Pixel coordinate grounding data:
□ □ □ □ □

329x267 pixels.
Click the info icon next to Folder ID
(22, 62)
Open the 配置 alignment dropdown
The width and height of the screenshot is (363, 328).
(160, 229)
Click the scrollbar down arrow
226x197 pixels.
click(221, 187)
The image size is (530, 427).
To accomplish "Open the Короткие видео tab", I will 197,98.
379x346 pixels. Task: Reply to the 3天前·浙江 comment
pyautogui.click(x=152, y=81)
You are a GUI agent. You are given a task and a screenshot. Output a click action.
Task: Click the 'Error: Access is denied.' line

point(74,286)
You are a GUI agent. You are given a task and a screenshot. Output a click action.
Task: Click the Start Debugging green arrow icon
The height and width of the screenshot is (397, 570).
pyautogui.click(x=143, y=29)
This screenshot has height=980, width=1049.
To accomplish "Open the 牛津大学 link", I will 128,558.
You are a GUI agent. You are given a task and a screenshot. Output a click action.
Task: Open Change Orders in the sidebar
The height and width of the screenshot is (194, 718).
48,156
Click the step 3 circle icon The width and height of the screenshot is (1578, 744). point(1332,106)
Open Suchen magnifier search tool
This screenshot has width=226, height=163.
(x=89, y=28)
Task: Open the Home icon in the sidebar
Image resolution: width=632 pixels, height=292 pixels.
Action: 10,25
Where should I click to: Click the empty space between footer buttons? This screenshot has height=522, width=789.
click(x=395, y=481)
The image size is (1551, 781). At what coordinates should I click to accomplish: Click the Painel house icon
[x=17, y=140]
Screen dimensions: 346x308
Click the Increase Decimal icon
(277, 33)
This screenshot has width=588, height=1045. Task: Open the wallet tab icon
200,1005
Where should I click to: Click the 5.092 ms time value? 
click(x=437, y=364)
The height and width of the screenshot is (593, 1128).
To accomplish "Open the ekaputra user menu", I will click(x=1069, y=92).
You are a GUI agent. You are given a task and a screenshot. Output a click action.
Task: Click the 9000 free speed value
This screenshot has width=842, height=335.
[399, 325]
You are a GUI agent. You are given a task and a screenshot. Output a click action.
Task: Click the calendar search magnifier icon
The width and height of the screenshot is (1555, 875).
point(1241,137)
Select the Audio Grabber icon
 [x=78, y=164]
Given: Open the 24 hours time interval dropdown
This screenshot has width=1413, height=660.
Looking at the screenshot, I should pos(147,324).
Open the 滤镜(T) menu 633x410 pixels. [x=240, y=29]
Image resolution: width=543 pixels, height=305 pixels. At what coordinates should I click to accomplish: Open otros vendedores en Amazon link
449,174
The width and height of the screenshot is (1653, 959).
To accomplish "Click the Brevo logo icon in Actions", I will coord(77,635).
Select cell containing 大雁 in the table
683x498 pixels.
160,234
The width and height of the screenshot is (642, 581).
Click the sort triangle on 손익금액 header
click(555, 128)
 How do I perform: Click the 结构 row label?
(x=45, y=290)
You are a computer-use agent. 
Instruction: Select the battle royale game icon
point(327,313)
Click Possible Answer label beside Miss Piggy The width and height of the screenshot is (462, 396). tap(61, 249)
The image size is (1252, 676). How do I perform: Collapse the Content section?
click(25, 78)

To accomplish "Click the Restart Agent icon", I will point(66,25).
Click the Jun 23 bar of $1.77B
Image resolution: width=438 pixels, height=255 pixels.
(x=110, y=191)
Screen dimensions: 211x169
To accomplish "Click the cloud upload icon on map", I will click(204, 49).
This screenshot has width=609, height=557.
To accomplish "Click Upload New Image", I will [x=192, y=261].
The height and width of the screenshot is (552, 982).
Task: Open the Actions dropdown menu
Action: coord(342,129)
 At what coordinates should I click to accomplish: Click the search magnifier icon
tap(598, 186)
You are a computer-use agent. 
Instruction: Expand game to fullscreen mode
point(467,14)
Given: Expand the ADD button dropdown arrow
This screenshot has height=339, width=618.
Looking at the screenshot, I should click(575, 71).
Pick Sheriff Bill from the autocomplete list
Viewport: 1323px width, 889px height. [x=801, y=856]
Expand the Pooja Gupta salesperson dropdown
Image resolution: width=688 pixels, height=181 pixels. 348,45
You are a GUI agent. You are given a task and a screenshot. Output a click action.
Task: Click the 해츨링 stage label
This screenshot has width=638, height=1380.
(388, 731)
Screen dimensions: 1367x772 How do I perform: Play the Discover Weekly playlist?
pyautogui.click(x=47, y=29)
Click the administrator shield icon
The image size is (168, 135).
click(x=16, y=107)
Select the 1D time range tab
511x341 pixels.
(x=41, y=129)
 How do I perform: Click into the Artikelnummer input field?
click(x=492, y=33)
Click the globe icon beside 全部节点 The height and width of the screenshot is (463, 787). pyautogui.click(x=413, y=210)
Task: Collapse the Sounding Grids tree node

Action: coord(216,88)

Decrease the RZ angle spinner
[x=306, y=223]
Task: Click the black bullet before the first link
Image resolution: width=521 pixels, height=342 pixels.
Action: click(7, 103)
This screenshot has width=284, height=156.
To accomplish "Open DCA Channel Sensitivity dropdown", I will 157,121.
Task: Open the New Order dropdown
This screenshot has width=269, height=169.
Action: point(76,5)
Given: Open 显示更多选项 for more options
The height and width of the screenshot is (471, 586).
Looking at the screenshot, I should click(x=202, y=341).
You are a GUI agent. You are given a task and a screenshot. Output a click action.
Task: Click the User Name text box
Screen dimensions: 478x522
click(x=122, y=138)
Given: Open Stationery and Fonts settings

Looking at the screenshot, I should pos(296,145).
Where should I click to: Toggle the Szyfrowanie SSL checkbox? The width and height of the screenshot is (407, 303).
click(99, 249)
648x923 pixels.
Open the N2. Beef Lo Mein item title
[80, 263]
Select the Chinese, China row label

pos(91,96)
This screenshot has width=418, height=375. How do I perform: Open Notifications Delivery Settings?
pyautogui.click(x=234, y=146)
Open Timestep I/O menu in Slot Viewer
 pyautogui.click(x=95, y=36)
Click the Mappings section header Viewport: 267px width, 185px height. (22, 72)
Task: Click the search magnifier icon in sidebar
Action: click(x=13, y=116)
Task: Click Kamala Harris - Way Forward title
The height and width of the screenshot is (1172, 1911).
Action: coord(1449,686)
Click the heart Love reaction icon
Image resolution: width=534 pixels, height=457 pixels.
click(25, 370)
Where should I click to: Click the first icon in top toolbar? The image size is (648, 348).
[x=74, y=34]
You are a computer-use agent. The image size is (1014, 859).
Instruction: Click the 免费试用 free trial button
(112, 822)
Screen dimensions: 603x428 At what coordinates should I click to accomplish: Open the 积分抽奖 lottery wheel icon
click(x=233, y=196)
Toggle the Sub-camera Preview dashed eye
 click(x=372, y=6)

□ □ □ □ □

#### [THE TASK]
Retrieve every line above holding the word "beside".

#### [EXERCISE SOLUTION]
Click Possible Answer label beside Miss Piggy The width and height of the screenshot is (462, 396). tap(61, 249)
Click the globe icon beside 全部节点 The height and width of the screenshot is (463, 787). pyautogui.click(x=413, y=210)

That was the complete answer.